Os números da casa, com inauguração prevista para sexta-feira 18, são superlativos — com 4 400 metros quadrados e 700 lugares sentados, só a cortina que emoldura o palco, acionada por quase cinquenta roldanas, custou 2,5 milhões de reais. No rol de gastos, digamos, mais miúdos, o elegante traje do porteiro plantado à porta para recepcionar o público saiu por 78 000 reais. A preocupação foi instalar um sistema de som “à altura do padrão João Gilberto”, como define o próprio Accioly, referindo-se ao ultraexigente gênio da bossa nova. O interior do edifício, tombado pelo patrimônio municipal, foi revestido com a técnica box in box, na qual materiais isolantes separam a estrutura original da mais nova. As paredes do generoso salão ainda ganharam ripas de madeira, tudo para garantir acústica irrepreensível. “Trabalho há décadas no setor de entretenimento e digo sem medo não haver nada igual no país”, avalia Cicão Chies, da DC set, parceiro no negócio.
A ambiciosa meta é ajudar a fazer girar a manivela do turismo, que vem se expandindo no Rio: 1,3 milhão de estrangeiros desembarcaram na cidade em 2023, um avanço de 10% em relação a 2019, o ano pré-pandêmico. Entre as décadas de 1970 e 1990, o Rio foi palco de iniciativas semelhantes, voltadas para dar aos que vêm do exterior um sabor local — Plataforma, Scala e o Oba Oba figuravam entre elas. Mas uma diferença substancial afasta os shows do passado da versão atual. Numa época em que o filtro do politicamente correto passava longe da indústria do entretenimento nacional, o que mais se punha em cena eram artistas seminuas, sublinhando uma caricatura da mulher brasileira, em tom preconceituoso. Agora, é exatamente disso que o novo espetáculo quer fugir. “Ao retratar o Brasil, o roteiro leva em conta as discussões de hoje, com um olhar contemporâneo. O elenco contempla variadas origens, cores e gêneros”, esclarece o diretor artístico, Abel Gomes, responsável pela abertura e o encerramento dos Jogos de 2016 e as últimas festas de réveillon na cidade. “Se (Oswaldo) Sargentelli montasse um show de mulatas como havia no Oba Oba, do qual fui sócio por dois anos, seria preso. O mundo agora é outro, tudo mudou”, pondera Accioly.

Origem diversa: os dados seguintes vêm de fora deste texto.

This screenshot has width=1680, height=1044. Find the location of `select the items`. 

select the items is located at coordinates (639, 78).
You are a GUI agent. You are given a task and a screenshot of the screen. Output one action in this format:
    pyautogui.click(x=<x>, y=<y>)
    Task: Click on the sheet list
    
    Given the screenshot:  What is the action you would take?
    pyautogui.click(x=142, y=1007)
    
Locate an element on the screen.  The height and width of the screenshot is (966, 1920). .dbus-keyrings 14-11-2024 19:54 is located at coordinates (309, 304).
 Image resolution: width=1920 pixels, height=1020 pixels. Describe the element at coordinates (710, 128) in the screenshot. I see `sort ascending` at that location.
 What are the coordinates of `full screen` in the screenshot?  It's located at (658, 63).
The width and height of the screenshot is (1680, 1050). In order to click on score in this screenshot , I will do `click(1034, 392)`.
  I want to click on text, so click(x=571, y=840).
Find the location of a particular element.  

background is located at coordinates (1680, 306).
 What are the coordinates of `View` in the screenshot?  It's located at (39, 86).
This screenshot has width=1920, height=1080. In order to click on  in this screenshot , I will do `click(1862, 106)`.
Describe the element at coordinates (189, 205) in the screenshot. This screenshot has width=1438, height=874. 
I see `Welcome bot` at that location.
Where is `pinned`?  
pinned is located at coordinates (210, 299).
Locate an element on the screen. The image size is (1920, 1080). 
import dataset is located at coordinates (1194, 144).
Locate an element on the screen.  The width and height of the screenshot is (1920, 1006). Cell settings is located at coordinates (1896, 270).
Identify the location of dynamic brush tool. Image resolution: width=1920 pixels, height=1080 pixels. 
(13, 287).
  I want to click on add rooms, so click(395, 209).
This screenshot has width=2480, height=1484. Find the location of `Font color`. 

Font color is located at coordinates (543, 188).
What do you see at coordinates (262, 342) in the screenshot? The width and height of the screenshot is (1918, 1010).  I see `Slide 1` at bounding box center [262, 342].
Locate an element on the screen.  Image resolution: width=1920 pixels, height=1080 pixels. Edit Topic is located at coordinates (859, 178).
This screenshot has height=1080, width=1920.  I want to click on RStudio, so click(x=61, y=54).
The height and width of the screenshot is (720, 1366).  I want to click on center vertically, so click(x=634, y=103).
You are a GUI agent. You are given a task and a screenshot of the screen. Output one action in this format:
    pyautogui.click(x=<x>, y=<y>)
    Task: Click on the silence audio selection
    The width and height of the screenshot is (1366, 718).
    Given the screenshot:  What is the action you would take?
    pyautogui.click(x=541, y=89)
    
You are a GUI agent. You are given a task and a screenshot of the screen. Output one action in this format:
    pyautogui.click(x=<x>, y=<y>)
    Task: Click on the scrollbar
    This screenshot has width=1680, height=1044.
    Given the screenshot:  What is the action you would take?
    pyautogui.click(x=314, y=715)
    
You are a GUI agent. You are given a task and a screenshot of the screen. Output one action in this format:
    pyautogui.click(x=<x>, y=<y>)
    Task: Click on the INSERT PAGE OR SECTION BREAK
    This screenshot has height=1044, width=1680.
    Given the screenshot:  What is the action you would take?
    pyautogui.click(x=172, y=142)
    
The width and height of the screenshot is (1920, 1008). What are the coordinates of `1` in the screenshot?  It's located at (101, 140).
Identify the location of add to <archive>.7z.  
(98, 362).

Com uma equipe fixa de mais de uma centena de profissionais, entre bailarinos, cantores, maquiadores e camareiras, o espetáculo, batizado de Aquele Abraço, abarca distintos ritmos e expressões culturais, do samba ao frevo, do funk à bossa nova. Enquanto o som toca firme na caixa, imagens de cantos diversos do país serão projetadas em um imenso telão de LED, que esconde o backstage, concentrado em um prédio de cinco andares erguido do zero. A brincadeira que corre nos bastidores é que, daqui em diante, o histórico Moulin Rouge terá que fechar as portas e se renovar em Paris. Exageros ufanistas à parte, fica a torcida para que os turistas que formam fila para conhecer o velho cabaré da Cidade-Luz batam ponto também nessas praias ao sul do Equador.